▶ **Предоставленный текст**:
++++++
При ознакомлении с работами Головнева с их апологией колонизации может возникнуть закономерный вопрос — разве она не противоречит полностью главной идее этого канала, продвигающего антиколониальную повестку для русских и других коренных народов России?
Чтобы понять, в чем тут «нюанс», надо внимательно читать последние две главы «Незавершенной революции», главные цитаты которых по этой теме приводятся ниже.
Грубо говоря, колонизация может быть разной, в тч идейной, цивилизационной, технологической и тд, в то время как мы противостоим конкретному колониализму в отношении народов России со стороны ее правящего режима как выродившейся и агонизирующей разновидности имперской России (понтистско-ордистской в логике Головнева).
Однако этот практический антиколониализм с нашей стороны отнюдь не означает принятия повестки современной теории деколониальности, которая сама в свою очередь является формой непрямой (идейной, культурной) колонизации со стороны определенных глобальных асабий.
К слову, и Головнев в своей апологии Новгородской сетевой империи сочетает антиколониальный дискурс (ее позиционирование как альтернативы крепостничеству) с откровенным прославлением колониализма викингско-симбиотического типа.
В планах выкладывать здесь его тексты об этом.
«…тут мы подходим к важным проблемам политической философии. Например, для многих современных регионалистов, среди которых немало неоязычников, характерен идиллический взгляд на «естественное состояние» народов и территорий, пребывающих в мире, до появления имперских и прочих гегемонистских (орденских и т. п.) образований.
++++++
▶ **Исходные материалы**:
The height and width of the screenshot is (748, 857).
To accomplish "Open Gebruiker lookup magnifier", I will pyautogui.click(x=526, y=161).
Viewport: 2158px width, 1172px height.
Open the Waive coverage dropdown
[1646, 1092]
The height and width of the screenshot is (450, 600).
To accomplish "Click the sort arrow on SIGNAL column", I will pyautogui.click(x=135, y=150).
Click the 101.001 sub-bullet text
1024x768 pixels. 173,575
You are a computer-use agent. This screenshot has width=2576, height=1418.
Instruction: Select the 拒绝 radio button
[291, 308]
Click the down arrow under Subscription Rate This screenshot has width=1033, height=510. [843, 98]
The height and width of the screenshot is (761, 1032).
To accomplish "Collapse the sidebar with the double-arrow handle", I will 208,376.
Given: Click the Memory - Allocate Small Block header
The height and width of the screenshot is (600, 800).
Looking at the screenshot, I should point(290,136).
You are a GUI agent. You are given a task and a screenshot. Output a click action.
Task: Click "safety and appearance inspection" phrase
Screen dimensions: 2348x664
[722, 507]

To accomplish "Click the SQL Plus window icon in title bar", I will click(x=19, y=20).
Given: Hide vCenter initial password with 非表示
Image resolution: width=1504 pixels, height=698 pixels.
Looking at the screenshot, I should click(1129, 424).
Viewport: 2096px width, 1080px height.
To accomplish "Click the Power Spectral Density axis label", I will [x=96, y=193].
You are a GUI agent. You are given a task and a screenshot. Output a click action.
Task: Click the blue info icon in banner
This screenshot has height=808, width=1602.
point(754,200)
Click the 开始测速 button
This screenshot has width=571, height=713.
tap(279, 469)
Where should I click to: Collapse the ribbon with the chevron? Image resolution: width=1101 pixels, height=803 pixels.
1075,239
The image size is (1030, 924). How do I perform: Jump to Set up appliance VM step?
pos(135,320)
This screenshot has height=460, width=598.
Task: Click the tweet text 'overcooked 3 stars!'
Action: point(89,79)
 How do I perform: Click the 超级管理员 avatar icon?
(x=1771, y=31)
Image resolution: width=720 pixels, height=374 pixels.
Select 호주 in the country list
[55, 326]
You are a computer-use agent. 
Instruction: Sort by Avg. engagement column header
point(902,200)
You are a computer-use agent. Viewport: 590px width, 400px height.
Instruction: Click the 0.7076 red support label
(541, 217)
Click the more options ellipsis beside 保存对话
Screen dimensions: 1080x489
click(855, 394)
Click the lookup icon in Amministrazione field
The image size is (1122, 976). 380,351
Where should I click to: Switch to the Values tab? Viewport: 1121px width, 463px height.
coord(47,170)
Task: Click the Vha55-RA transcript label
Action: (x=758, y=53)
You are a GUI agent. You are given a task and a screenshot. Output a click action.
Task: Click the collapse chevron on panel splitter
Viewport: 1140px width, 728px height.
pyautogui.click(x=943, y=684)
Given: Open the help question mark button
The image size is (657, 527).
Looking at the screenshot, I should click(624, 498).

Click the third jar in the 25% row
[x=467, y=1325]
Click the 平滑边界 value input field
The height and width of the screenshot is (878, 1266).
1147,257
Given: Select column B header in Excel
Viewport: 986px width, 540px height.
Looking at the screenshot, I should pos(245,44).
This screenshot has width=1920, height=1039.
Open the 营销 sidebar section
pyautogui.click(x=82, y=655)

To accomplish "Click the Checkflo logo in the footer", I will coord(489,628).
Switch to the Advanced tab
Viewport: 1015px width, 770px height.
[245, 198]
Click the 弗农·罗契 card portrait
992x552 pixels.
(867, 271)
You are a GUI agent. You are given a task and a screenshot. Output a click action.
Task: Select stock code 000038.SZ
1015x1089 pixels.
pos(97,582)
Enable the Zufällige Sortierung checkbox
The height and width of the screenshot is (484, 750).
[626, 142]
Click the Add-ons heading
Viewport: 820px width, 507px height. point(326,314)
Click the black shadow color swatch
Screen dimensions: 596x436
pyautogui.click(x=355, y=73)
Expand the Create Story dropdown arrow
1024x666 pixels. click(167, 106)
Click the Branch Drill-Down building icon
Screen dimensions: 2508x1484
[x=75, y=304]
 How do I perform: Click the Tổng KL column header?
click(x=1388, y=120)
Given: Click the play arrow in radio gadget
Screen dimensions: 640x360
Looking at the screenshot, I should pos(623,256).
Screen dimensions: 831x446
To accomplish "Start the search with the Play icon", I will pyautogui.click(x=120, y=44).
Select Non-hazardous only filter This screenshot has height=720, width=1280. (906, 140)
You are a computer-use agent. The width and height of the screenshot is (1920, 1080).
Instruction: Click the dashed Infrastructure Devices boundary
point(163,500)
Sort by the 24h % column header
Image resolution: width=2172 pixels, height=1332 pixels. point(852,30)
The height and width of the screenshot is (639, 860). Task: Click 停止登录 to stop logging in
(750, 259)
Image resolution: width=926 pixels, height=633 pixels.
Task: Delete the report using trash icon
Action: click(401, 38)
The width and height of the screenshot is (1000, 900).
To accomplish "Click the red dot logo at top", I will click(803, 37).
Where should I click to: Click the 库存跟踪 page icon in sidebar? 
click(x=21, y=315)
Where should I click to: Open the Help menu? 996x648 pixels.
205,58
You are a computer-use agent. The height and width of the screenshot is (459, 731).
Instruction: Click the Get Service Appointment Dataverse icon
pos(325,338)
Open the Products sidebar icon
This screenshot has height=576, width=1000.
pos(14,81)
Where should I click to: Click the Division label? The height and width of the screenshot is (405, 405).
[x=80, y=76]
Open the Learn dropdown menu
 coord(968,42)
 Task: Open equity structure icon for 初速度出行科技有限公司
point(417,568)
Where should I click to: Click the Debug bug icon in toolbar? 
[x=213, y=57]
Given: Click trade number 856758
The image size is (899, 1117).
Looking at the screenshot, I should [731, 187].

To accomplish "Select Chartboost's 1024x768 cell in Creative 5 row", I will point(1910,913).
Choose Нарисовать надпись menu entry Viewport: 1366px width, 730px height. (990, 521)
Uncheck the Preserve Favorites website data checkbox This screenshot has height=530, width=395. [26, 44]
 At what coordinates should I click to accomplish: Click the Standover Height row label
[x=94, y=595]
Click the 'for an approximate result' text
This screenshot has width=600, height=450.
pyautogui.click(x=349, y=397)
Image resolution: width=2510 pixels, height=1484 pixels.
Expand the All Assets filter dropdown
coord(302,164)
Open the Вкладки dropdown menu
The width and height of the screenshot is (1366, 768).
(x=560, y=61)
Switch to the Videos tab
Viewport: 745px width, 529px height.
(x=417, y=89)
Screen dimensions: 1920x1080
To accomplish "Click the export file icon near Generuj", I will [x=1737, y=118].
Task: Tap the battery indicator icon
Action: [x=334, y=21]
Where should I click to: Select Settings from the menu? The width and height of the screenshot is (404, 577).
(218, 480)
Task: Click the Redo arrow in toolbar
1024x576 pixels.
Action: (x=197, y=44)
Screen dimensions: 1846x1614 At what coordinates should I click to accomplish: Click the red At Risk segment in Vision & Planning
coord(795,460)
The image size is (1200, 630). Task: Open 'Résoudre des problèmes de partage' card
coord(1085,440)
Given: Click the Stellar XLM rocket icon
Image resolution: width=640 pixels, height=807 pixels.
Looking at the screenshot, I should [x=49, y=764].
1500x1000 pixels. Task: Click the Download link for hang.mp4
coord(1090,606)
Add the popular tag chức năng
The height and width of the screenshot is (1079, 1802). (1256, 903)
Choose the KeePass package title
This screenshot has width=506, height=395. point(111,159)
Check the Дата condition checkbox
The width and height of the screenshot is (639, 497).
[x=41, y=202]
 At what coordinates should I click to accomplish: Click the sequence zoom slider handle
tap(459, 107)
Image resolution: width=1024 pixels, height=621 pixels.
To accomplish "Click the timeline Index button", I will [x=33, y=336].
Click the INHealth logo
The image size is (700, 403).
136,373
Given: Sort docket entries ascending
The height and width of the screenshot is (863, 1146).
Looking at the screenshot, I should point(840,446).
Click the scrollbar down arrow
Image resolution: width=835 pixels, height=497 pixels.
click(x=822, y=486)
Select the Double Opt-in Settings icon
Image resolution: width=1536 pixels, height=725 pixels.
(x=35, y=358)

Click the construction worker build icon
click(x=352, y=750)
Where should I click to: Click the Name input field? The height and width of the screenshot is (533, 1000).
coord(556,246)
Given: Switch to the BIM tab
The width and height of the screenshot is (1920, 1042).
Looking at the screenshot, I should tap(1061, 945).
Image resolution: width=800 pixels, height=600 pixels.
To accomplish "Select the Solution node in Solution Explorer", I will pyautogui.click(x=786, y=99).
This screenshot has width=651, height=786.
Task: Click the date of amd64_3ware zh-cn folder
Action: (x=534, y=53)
++++++
▶ **Задание 1**: Выведите без изменений фрагмент текста о колонизации от слов «Однако этот практический» до слов «тексты об этом.» включительно.
▶ **Задание 2**: Изложите, что следует далее в тексте о колонизации, начиная сразу после его последнего предложения.

▶ **Ответ 1**:
Однако этот практический антиколониализм с нашей стороны отнюдь не означает принятия повестки современной теории деколониальности, которая сама в свою очередь является формой непрямой (идейной, культурной) колонизации со стороны определенных глобальных асабий.
К слову, и Головнев в своей апологии Новгородской сетевой империи сочетает антиколониальный дискурс (ее позиционирование как альтернативы крепостничеству) с откровенным прославлением колониализма викингско-симбиотического типа.
В планах выкладывать здесь его тексты об этом.

▶ **Ответ 2**:
Конечно, такой инфантилизм не выдерживает никакой критики — он разбивался о реальность в прошлом, разбивается в настоящем и явно будет разбиваться в будущем. Природой собственно политического, на наш взгляд, был, есть и будет полемос, то есть, война или борьба в иной форме. В этом отличие политики от экономики в широком смысле как домоустроительства, являющегося сущностью локальной «политики». Отголоском этой идеи является и современный подход в ряде стран, которые могут предоставлять иностранцам, укорененным в некой местности, право голосовать на муниципальных выборах, но не выборах в государственные органы власти — центральные и региональные, и не наделяют их специфическими правами граждан, членов нации как политического феномена.
Идиллическому локализму с этой точки зрения так или иначе придется иметь дело с политическими «зверями», и новгородцы хорошо понимали это, приглашая защищать себя князей со своими дружинами. Кстати, сам Новгород отнюдь не был пацифистским образованием — новгородские ушкуйники ходили с грабительскими походами по Волге, и первыми из славян достигли Сибири тоже они. Просто в случае с Новгородом эта геополитическая и военная активность была делом специальной категории людей, сосуществующих с локальной республикой и приносящей ей пользу, а не подчиняющих ее себе и не упраздняющих ее.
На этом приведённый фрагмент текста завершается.